2. A Member State which decides to withdraw shall notify the European Council of its intention. In the light of the guidelines provided by the European Council, the Union shall negotiate and conclude an agreement with that State, setting out the arrangements for its withdrawal, taking account of the framework for its future relationship with the Union. That agreement shall be negotiated in accordance with Article 218(3) of the Treaty on the Functioning of the European Union. It shall be concluded on behalf of the Union by the Council, acting by a qualified majority, after obtaining the consent of the European Parliament.
3. The Treaties shall cease to apply to the State in question from the date of entry into force of the withdrawal agreement or, failing that, two years after the notification referred to in paragraph 2, unless the European Council, in agreement with the Member State concerned, unanimously decides to extend this period." [i]
The invoking of Article 50 by the UK Government is the equivalent of a Decree Nisi under UK law. It certifies that the marriage has broken down and that a divorce is underway. The UK and the EU will have to meet on the matters raised under Article 50 to reach decisions on the points raised. However, engaging in Article 50 is not the same as leaving the EU. It states that a breakdown has taken place and the divorce proceedings are underway. For a full break with the EU the UK is obliged to repeal or alter the European Communities Act 1972
"The UK is a 'dualist' state, unlike many continental European countries, which are 'monist'. In dualist states a treaty ratified by the Government does not alter the laws of the state unless and until it is incorporated into national law by legislation. This is a constitutional requirement: until incorporating legislation is enacted, the national courts have no power to enforce treaty rights and obligations either on behalf of the Government or a private individual.
Under the European Communities Act 1972 (ECA) Parliament voluntarily gave effect to the UK's obligations and duties under the former Community and now EU Treaties in national law.
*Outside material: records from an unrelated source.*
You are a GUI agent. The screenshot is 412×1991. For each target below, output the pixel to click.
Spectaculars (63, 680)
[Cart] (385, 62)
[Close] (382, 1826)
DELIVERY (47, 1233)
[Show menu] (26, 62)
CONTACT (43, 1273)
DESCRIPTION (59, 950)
The ECA defines the legal relationship between the two otherwise separate spheres of law, and without it EU law could not become part of national law.
Section 2(1) provides:
All such rights, powers, liabilities, obligations and restrictions from time to time created or arising by or under the Treaties, and all such remedies and procedures from time to time provided for by or under the Treaties, as in accordance with the Treaties are without further enactment to be given legal effect or used in the United Kingdom shall be recognised and available in law, and be enforced, allowed and followed accordingly; and the expression "enforceable EU right" and similar expressions shall be read as referring to one to which this sub-section applies." [ii]
Thus, in order for the break with Europe to be final and binding (in effect a Decree Absolute) Parliament will have to revise or repeal the provisions of the European Communities Act 1972 (ECA).